BENGALS DT GENO ATKINS VS. EAGLES QB NICK FOLES
In the City of Brotherly Love, the bloodlust surrounding Eagles head coach Andy Reid and the soap opera featuring Foles and Michael Vick has supplanted Thursday's game (8:20 p.m.-Cincinnati's Channel 12 and NFL Network) against the Bengals.
Foles, a third-round pick out of Arizona, is coming off a scorching game in Tampa Bay, lighting the Bucs for an Eagles rookie-record 381 yards passing and a winning two-yard touchdown pass to wide receiver Jeremy Maclin that gave the Eagles their first win since September.
The Bucs bottled up the run, holding Philly to 29 yards on 16 carries and dared the rookie to beat them. He did, but Tampa Bay has the worst pass defense in the NFL while Cincinnati has the 10th best.
"I think if you're Cincinnati, you've got to take that run game away and get it between that third-and-three and third-and-eight kind of look," says Mike Mayock, the analyst for Thursday night's telecast. "And that's where Mike Zimmer is at his best."
The Bengals lead the NFL in sacks per pass. The Eagles are the sixth worst in the league allowing sacks per pass. End of matchup.
You would think that Zimmer, the highly-regarded Bengals defensive coordinator, would eat rookie quarterbacks alive. But his 6-8 record against them (and 0-2 in the playoffs) in his five seasons with the Bengals shows the volatility of the unknown factor.

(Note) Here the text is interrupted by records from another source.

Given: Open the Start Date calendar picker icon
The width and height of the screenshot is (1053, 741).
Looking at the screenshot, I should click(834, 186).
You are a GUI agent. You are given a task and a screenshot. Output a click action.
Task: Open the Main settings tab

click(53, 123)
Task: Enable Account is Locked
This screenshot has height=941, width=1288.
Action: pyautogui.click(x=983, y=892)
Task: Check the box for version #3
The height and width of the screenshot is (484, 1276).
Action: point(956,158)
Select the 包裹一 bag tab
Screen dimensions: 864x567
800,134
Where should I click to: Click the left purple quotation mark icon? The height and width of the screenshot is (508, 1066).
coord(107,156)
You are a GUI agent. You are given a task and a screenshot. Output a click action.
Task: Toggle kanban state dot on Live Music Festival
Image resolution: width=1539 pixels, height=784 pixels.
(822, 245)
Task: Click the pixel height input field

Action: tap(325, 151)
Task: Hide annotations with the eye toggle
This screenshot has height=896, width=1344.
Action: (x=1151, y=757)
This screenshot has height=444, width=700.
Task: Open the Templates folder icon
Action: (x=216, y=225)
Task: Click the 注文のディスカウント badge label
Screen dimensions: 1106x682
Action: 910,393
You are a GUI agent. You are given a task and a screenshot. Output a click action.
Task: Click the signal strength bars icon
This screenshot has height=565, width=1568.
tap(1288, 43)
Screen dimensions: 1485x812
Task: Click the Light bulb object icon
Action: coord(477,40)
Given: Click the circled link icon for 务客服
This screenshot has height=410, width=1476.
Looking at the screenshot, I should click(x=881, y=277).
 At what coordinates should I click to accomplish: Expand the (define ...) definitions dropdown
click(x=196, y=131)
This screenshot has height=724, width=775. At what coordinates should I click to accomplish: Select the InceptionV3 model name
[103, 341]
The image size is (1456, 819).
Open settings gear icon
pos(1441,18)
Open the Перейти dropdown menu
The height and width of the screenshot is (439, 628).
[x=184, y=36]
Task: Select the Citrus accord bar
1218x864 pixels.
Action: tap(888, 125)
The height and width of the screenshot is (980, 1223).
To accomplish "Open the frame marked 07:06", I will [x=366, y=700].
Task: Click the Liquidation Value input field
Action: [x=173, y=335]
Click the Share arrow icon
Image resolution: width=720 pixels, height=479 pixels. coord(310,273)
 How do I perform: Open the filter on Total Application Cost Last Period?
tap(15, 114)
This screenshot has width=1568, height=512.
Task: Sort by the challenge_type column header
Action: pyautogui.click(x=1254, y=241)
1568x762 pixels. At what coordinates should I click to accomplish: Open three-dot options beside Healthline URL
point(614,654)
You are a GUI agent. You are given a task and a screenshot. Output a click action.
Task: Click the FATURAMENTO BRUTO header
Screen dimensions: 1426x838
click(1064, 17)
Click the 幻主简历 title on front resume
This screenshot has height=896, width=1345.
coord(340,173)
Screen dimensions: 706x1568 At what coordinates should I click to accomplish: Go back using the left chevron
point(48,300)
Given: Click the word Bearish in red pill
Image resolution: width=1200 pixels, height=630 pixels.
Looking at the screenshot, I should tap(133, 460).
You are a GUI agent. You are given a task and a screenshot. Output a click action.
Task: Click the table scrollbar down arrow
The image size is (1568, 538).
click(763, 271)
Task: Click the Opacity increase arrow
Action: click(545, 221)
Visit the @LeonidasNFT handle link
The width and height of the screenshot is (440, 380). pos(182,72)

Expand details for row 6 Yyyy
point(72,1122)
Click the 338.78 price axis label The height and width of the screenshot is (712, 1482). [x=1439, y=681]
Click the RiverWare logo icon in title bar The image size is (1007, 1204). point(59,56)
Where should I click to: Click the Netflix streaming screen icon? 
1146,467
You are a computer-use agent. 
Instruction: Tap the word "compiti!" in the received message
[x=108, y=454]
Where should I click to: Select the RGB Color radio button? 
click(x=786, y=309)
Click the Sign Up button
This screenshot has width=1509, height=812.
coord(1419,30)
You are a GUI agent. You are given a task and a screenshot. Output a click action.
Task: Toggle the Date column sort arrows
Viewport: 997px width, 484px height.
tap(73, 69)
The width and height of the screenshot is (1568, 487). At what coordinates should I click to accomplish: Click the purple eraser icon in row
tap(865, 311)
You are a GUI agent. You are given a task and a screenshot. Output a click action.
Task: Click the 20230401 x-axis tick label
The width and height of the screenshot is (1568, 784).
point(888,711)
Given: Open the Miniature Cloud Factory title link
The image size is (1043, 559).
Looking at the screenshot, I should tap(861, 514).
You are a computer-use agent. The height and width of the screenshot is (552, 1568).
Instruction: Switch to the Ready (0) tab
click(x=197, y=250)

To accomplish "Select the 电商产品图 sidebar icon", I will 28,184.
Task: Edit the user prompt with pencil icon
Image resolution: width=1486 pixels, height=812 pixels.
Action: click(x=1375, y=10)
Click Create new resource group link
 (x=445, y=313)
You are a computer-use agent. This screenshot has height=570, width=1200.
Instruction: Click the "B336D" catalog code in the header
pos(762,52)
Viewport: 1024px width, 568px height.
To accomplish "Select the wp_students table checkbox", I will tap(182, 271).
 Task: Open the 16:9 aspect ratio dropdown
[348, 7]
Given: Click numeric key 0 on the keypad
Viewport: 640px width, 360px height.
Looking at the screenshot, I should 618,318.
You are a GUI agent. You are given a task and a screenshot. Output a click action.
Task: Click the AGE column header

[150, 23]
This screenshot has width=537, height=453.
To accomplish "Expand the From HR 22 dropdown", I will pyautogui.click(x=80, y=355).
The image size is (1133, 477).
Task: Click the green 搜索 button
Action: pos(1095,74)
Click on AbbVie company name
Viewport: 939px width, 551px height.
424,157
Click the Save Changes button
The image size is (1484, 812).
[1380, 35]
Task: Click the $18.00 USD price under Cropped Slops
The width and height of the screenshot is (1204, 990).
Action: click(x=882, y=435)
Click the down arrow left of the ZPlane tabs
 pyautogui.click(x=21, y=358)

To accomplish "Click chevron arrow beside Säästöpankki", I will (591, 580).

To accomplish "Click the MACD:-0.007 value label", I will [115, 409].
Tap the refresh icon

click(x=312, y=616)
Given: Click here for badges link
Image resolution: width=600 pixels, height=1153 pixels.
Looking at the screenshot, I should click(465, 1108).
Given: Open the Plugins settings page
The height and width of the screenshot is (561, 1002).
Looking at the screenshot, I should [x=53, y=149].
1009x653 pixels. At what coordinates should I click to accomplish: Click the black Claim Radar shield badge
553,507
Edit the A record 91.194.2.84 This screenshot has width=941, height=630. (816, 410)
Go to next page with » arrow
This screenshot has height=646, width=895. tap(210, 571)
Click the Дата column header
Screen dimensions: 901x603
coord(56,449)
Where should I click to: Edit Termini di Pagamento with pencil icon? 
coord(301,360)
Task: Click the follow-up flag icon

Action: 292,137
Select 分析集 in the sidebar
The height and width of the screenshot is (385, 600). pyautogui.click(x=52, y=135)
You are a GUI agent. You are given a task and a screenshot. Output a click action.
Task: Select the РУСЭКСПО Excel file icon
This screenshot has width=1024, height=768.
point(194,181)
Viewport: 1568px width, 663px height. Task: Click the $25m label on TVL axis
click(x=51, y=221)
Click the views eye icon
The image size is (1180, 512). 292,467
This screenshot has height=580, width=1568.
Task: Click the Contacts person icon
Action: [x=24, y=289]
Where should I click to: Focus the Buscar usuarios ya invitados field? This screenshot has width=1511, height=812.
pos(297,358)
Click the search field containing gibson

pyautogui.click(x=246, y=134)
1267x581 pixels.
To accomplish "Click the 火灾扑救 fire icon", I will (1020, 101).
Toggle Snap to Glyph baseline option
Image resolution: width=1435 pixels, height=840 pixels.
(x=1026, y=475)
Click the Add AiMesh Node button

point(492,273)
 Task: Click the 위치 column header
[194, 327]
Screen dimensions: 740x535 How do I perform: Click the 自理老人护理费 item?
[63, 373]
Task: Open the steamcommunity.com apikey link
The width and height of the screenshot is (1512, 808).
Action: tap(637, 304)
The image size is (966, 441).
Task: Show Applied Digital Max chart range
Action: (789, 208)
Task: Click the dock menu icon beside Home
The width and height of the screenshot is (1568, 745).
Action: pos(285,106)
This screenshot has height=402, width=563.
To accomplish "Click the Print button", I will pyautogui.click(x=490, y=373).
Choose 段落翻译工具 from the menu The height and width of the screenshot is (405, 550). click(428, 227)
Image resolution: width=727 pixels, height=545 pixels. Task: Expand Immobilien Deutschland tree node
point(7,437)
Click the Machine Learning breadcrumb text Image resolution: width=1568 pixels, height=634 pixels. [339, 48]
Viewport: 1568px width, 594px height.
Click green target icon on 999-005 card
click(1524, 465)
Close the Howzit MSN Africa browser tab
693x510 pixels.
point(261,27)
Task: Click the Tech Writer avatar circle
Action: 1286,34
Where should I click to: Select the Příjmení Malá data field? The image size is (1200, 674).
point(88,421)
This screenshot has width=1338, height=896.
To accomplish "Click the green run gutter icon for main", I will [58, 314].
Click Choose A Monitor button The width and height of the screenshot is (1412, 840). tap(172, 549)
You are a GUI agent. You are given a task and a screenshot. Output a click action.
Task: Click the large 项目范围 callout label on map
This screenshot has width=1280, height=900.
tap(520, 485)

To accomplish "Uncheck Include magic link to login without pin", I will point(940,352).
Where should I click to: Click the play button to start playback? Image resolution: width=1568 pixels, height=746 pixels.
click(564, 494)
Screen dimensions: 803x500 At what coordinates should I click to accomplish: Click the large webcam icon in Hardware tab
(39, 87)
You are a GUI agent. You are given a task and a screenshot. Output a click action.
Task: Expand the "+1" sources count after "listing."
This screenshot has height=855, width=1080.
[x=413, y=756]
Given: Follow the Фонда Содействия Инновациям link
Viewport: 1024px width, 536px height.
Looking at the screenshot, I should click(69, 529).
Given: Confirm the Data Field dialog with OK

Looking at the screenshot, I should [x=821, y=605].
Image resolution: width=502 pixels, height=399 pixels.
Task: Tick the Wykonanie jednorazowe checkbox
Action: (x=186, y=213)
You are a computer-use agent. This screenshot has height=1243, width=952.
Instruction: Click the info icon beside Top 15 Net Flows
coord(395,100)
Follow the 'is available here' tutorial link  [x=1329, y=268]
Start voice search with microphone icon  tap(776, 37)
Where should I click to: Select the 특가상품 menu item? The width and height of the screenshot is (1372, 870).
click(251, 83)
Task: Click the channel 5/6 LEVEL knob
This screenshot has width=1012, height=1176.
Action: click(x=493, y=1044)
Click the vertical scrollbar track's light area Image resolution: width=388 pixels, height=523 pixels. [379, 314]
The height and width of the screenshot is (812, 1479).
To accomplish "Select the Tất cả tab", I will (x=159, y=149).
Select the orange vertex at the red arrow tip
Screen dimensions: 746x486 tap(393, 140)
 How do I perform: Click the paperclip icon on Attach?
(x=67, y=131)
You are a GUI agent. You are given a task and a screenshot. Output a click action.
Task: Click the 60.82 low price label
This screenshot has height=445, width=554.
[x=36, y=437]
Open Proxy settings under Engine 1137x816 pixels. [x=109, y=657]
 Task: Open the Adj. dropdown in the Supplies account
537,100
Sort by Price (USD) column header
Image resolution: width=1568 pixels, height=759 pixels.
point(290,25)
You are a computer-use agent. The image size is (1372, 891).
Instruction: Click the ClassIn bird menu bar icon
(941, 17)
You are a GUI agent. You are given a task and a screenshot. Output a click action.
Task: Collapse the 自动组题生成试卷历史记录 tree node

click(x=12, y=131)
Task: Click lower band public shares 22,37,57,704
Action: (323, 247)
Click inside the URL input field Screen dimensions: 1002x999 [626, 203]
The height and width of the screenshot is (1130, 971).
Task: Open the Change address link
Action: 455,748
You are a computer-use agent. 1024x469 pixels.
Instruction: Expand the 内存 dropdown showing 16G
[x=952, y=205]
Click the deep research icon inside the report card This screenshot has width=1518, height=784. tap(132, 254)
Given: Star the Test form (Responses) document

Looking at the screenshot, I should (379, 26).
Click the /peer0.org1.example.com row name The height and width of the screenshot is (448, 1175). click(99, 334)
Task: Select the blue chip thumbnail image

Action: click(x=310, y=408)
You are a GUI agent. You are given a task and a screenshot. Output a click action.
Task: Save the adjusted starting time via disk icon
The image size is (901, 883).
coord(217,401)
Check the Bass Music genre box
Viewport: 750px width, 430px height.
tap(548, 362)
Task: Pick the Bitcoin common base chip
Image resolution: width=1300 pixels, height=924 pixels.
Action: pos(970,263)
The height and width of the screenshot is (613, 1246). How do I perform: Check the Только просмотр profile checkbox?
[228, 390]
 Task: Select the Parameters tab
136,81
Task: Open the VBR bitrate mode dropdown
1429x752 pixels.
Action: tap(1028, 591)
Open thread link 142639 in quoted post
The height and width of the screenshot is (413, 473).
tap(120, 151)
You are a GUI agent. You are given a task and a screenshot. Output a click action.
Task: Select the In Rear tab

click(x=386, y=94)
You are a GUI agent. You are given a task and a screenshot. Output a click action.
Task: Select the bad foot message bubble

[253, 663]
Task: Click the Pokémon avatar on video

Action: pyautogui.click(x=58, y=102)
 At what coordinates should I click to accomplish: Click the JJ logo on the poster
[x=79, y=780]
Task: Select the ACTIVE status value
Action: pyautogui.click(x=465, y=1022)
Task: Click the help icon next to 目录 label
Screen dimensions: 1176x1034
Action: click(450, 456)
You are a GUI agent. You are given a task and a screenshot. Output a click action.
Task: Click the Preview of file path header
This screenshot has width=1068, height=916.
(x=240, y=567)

And like analyst Solomon Wilcots of The NFL Network and CBS says, there's just not a lot of tape because Foles has played in just five games and four starts.
What we do know is that the kid is what stands between the Bengals and a shot at the Steelers with a playoff berth on the line in Pittsburgh on Dec. 23.
We also know is Foles is tall (6-6), had good pocket presence last week, and has a strong arm with a decent 80.3 passer rating to go with a 61.4 completion percentage. Bengals radio analyst Dave Lapham says the Eagles have to get Foles out of the pocket, but at 243 pounds his 10-yard touchdown run last week didn't set any land-speed records.
"Pressure up the middle, pressure in his face, flush him," Wilcots says. "Get him on the run. Make him change his launch point. I don't know if he's that good on the run. See how accurate he is when he has to run for his life.
"This one comes down to the Bengals defensive line; relentless. He's a rookie. You have to hit him early. If you hit him early, confidence goes down, accuracy goes down, and the interception potential goes up. ... They should be able to do what other teams have done against the Eagles. They don't lead the league in sacks for nothing."
The Eagles offensive line, staggered early in the season, has regrouped with the help of its starting guards, former Bengal Evan Mathis on the left and nine-year vet Jake Scott, picked up a month ago, on the right. But the Eagles are playing with their backup tackles.
"Look at it this way," Mayock says. "Foles was sacked six times last week. All the sacks were with four-man pressures. So they struggled with a very vanilla four-man front pressure protecting the quarterback. So when you start bringing all the different scheme looks that Zim brings to the table, if Philly can't establish a run game I think it's going to be a long night for them."
It doesn't look like Eagles running back LeSean McCoy (concussion) is going to play, but rookie Bryce Brown is just 143 yards shy of McCoy's rookie rushing record. The 6-0, 223-pound Brown, a seventh-rounder from Kansas State, ripped the Cowboys for 169 yards two weeks ago and went for 178 the week before that against Carolina before the Bucs stopped him. The Bengals figure to do much the same as Tampa Bay: make Foles beat them.
The Bengals aren't the Bucs at No. 1 vs. the run, but they are a very good 11th against the rush and in the six games since Pittsburgh's Jonathan Dwyer gouged the Bengals for 122 yards on just 17 carries they haven't allowed a 100-yard rusher.
"I can't imagine Andy Reid is going to let Foles sit there in the pocket against this defensive line," Lapham says. "I see screens, bootlegs, draws, anything to get him out of pocket and change his launch point. It's going to come down to how the other players behind the line play. Everybody has to do their job with the checkdowns and make sure they hold it to two or three yards. Like Marvin Lewis says, 11 guys have to play defense."
And Mayock really likes one of those guys.
"Geno Atkins has turned into a beast. When I turn on the tape, I see John Randle," Mayock says of the Hall of Famer. "He's that quick, explosive three technique that is really special."